Source : New York Times, 8 avril 2020
Traduction : lecridespeuples.fr
Le prince saoudien de premier plan qui est gouverneur de Riyad est en soins intensifs, atteint du coronavirus. Plusieurs dizaines d’autres membres de la famille royale sont également tombés malades. Et les médecins de l’hôpital d’élite qui traite les membres du clan Al-Saud préparent jusqu’à 500 lits pour un afflux attendu d’autres membres de la famille royale et de leurs proches, selon une « alerte élevée » interne envoyée par les responsables de l’hôpital.
« Les directives doivent être prêtes pour les V.I.P.s de tout le pays », ont écrit les opérateurs de l’établissement d’élite, le King Faisal Specialist Hospital, dans une alerte adressée mardi soir par e-mail aux médecins seniors. Une copie a été obtenue par le New York Times.

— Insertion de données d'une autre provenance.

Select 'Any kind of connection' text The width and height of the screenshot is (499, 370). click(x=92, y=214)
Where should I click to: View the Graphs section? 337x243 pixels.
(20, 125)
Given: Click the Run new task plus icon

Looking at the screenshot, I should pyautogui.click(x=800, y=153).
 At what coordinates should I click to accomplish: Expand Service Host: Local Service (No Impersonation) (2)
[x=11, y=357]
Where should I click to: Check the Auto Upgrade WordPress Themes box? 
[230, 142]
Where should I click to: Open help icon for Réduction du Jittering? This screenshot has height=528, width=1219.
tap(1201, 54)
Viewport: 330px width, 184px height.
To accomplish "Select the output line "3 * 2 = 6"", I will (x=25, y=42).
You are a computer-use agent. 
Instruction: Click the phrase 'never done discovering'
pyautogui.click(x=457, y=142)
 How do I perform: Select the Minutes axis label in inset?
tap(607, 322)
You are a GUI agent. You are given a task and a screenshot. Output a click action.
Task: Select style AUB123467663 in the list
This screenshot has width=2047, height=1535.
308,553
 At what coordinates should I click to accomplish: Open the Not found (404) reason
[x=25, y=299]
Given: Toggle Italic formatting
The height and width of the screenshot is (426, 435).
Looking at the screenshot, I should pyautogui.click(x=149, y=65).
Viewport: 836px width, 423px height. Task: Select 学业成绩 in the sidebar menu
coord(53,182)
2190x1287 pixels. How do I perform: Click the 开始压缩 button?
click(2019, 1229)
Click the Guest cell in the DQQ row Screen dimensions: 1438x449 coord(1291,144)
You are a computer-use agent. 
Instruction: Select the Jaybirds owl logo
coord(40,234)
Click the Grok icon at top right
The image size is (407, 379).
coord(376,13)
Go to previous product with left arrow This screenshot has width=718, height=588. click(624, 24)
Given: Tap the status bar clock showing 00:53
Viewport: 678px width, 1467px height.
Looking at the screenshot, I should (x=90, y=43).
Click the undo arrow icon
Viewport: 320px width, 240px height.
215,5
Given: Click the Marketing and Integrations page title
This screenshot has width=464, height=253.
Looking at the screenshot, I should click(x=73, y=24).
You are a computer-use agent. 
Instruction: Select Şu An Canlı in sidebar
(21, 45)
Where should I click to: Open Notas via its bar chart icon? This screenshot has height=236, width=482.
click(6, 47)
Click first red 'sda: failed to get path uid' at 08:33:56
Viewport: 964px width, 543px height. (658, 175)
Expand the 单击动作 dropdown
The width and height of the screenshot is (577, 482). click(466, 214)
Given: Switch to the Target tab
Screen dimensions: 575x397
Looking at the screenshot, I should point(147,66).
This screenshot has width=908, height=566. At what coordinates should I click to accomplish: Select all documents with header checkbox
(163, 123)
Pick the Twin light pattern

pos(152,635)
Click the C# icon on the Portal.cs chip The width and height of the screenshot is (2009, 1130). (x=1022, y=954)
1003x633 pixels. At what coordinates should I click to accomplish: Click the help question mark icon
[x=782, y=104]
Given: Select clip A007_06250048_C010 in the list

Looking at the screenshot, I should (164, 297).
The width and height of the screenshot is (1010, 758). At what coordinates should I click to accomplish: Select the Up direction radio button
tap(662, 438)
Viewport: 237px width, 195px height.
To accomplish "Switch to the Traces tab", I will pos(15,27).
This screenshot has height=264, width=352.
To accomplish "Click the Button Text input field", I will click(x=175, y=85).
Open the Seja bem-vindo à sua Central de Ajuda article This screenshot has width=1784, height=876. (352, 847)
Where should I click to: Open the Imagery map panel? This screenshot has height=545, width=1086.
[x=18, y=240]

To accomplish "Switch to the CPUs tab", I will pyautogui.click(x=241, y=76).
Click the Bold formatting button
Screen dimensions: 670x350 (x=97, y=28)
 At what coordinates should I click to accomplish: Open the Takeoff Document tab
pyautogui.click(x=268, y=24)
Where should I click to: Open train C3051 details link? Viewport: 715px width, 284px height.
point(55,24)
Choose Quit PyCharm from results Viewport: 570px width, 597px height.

« Nous ne savons pas combien de cas nous recevrons mais le niveau d’alerte doit être élevé », a indiqué le message, ajoutant que « tous les patients chroniques devraient libérer leur place dès que possible » et que seuls les « cas les plus urgents » seront acceptés ou maintenus en soins dans l’hôpital. Il a déclaré que tous les membres du personnel malades seraient désormais traités dans un hôpital moins élitiste pour faire de la place pour la famille royale.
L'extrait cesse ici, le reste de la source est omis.